Он собрал вокруг своего театра исключительно талантливых художников. Декорации писали Серов, Левитан, братья Васнецовы, Коровин, Поленов, Остроухое, Врубель. Савва Иванович поддержал яркого, сильного Малявина, поставил в своем театре с огромным успехом «Садко» Римского-Корсакова, побудил композитора к написанию «Царской невесты», «Царя Салтана», помог раскрыться могучему дару Шаляпина, популяризовал забракованного «знатоками» великого Мусоргского (которого сейчас Санин приехал показать Парижу).
Все, что бы ни делал Мамонтов, тайно руководствовалось жаждой искусства и красоты. Даже из его важного толстого портфеля сыпались гравюры, живописные эскизы, наброски костюмов, ноты…

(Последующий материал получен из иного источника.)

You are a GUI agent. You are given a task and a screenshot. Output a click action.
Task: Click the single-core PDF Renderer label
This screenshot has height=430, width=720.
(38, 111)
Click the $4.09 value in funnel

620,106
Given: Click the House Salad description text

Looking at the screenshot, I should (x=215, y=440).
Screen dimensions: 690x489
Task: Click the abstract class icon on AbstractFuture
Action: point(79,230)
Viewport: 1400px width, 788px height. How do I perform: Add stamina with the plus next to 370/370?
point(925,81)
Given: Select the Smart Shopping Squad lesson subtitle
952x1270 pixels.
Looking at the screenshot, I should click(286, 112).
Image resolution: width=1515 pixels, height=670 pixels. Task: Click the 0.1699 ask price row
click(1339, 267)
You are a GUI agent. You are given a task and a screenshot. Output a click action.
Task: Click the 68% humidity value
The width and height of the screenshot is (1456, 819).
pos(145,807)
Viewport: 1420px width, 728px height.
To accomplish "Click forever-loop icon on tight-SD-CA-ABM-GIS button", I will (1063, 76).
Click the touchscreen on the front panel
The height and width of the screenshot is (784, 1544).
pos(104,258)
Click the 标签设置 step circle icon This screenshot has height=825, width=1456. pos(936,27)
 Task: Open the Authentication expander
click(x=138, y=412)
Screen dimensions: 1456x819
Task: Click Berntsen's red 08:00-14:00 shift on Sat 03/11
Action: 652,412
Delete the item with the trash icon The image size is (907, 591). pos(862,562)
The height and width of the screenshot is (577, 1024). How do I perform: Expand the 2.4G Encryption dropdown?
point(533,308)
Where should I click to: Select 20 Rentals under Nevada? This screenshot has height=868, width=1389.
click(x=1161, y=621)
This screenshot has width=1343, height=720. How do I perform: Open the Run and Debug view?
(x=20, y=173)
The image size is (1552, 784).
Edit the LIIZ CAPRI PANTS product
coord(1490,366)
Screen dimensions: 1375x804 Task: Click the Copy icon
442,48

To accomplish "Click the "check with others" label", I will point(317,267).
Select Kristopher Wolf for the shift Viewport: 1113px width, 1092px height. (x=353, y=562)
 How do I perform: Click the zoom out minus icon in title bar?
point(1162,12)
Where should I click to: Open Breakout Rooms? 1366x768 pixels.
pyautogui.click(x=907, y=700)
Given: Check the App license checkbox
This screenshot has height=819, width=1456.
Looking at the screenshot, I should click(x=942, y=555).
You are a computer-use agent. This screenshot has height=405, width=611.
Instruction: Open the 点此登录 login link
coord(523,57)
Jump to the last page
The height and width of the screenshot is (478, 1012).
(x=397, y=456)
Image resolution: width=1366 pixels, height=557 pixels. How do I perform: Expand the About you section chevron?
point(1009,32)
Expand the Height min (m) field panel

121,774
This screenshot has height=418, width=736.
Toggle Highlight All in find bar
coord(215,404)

Он всегда искал и находил. Нашел и Лидию Мизинову, красавицу с превосходным голосом. И как свою стипендиантку вместе с известными в будущем певцами В. Эберле, П. Мельниковым, В. Шкафером отправил учиться в Париж.
Глава 24
Прошло десять лет. До замужества, быть может, для нее самое счастливое по материальной независимости и занятию любимым делом время. В красивые октябрьские не холодные дни в душевном умиротворении она отправила Чехову свою фотографию с надписью на обороте:
И хотя по-женски кокетливо и избалованно звучит приписка «пусть надпись Вас скомпрометирует», в долгом ее обмене письмами с Чеховым это самое емкое письмо. Лики, которая существовала до романа с Потапенко и смерти дочери, больше нет. Нет Лики, которая была поглощена собственной молодостью и, конечно, видела в ней источник драматических, лирических переживаний, предавалась безделью, скуке и слезам. Теперь ее жизнь не просто смена отдельных ощущений, волнения от выражения глаз, ласковых слов, жестов, гуляний, прозвучавшего романса. Появилась спокойная привязанность, нежность, душевная потребность в любовной дружбе. Как это ни странно звучит, она видела в Чехове и отца, и любимого мужчину. «Чуждый возрасту, родился сорокалетним и умер сорокалетним, как бы в собственном зените», – отметят современники.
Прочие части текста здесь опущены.